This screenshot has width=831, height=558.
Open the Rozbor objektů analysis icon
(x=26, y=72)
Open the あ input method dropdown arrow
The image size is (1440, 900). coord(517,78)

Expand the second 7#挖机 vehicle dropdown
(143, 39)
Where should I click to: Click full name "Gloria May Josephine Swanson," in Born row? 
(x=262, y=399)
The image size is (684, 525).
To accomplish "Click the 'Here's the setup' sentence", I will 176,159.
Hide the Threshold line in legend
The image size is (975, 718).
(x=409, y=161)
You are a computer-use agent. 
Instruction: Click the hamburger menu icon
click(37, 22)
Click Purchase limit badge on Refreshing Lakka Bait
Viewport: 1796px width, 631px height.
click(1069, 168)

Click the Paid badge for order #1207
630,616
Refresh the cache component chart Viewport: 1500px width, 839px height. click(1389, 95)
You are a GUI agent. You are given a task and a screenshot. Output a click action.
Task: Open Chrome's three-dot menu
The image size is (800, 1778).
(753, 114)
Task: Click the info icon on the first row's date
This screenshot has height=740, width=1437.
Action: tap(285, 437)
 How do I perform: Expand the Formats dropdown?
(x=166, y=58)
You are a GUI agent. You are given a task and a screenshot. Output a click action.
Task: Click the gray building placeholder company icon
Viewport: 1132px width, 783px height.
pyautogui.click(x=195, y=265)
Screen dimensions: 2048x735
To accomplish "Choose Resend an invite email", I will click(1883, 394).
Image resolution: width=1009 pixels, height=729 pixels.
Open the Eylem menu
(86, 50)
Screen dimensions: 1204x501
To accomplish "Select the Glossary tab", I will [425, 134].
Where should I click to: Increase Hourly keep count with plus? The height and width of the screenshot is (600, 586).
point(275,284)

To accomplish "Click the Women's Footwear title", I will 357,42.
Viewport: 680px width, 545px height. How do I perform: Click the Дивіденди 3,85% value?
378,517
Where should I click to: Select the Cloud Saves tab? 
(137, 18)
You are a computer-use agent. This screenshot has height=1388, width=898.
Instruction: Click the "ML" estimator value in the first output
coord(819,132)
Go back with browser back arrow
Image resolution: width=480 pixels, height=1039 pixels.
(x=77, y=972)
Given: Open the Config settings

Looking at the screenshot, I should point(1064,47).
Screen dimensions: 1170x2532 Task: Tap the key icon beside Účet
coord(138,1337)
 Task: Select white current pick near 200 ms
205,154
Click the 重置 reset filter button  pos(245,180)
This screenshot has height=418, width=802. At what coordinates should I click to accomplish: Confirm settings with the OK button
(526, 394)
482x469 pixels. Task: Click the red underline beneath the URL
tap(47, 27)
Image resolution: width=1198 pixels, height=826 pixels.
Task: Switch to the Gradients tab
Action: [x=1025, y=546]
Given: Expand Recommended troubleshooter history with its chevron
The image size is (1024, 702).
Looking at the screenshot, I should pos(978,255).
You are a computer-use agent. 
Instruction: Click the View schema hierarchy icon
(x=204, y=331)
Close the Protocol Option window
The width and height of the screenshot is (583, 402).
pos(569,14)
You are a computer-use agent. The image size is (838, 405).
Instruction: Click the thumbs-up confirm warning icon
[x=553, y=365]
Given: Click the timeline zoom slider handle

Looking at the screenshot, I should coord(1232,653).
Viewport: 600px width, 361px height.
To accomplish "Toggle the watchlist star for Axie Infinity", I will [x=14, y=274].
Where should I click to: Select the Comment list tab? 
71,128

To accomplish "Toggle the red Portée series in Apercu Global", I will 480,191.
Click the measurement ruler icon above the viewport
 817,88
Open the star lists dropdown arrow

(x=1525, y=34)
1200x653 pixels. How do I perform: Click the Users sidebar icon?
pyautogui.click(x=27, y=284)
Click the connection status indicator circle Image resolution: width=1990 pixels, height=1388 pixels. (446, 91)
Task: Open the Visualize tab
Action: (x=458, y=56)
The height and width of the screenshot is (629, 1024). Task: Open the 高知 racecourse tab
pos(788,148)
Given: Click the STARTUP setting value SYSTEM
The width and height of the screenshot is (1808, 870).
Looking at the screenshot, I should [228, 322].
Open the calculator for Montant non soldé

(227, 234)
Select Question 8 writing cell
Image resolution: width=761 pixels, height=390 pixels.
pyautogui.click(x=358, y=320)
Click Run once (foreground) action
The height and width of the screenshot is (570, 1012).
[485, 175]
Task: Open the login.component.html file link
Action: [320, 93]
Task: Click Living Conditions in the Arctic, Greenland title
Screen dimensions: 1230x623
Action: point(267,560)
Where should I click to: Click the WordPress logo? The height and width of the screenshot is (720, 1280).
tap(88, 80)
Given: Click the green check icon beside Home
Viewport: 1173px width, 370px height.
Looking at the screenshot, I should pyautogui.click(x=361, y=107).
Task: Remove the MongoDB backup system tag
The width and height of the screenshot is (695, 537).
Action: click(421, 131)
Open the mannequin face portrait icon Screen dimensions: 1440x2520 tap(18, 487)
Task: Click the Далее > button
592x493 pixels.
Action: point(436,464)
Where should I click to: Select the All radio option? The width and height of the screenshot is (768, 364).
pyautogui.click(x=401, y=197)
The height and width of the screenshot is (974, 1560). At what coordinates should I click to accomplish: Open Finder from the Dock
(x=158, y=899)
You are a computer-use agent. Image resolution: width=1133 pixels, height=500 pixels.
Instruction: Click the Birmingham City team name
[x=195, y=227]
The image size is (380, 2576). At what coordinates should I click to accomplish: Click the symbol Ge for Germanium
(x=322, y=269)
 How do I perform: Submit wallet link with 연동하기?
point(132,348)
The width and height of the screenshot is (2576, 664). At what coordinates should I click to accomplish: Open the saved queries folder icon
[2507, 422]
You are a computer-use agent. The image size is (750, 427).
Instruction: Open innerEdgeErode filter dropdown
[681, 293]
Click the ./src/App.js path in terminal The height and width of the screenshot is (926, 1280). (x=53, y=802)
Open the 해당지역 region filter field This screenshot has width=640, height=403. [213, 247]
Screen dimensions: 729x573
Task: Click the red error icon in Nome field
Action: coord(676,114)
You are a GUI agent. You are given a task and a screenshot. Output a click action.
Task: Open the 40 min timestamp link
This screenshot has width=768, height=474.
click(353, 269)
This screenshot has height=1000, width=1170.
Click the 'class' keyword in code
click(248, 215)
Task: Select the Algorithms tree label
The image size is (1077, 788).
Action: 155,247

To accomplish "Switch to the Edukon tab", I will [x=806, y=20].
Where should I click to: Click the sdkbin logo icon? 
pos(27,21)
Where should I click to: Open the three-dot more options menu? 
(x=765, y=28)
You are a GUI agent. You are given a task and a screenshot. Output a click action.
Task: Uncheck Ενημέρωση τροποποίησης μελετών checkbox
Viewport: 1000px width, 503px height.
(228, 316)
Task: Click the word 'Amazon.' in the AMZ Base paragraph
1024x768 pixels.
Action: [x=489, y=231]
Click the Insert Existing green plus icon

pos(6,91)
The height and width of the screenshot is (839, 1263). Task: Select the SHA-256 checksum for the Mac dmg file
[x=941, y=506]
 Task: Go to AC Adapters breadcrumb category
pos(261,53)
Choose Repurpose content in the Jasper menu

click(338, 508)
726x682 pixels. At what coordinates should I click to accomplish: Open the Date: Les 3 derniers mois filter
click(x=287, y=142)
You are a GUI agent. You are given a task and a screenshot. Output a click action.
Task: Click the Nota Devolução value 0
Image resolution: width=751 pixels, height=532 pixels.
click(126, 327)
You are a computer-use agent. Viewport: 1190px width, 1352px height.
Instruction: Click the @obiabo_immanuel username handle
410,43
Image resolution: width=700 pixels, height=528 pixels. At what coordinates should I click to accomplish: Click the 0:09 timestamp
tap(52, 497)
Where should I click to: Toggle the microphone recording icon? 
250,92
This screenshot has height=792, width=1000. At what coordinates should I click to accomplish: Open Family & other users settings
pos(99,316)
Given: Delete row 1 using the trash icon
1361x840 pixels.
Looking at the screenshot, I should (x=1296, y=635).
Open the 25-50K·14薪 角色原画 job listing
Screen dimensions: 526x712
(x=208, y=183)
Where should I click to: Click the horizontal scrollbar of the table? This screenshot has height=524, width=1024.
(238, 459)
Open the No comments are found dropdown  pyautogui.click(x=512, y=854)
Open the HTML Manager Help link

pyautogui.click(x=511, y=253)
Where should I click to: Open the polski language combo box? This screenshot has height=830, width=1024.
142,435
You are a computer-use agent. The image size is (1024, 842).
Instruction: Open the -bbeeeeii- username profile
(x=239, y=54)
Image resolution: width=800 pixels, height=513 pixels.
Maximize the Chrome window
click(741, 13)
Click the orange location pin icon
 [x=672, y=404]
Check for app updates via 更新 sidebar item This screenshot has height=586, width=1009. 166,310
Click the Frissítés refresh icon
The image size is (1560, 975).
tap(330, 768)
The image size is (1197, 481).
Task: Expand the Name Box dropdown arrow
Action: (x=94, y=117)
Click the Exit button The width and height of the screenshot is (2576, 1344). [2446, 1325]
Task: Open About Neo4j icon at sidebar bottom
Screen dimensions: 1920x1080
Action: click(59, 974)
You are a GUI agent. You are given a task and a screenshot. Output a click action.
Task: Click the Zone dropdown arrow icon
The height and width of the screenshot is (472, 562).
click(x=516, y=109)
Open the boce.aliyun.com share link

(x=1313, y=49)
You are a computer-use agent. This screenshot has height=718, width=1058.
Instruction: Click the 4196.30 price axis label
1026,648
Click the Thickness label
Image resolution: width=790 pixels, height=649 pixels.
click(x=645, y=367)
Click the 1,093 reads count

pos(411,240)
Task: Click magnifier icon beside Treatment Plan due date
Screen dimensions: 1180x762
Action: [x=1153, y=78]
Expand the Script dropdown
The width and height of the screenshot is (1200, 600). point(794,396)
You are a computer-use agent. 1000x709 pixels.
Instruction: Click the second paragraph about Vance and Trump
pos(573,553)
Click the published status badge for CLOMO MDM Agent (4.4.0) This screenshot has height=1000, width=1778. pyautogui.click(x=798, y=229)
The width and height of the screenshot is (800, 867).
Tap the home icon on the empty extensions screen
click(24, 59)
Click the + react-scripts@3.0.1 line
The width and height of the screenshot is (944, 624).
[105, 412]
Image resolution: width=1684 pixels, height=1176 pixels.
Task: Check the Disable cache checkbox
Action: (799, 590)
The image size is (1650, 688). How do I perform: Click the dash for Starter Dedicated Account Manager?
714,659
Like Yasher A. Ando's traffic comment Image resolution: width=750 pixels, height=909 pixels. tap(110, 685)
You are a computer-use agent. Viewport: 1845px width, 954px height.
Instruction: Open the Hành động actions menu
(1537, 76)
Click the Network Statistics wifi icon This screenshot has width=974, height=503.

◆ PROBLEM: Which lines above run from the one containing "1200x653 pixels. How" to the one containing "Given: Click the STARTUP setting value SYSTEM"? Give them again exactly, both ends included.

◆ RESULT:
1200x653 pixels. How do I perform: Click the Users sidebar icon?
pyautogui.click(x=27, y=284)
Click the connection status indicator circle Image resolution: width=1990 pixels, height=1388 pixels. (446, 91)
Task: Open the Visualize tab
Action: (x=458, y=56)
The height and width of the screenshot is (629, 1024). Task: Open the 高知 racecourse tab
pos(788,148)
Given: Click the STARTUP setting value SYSTEM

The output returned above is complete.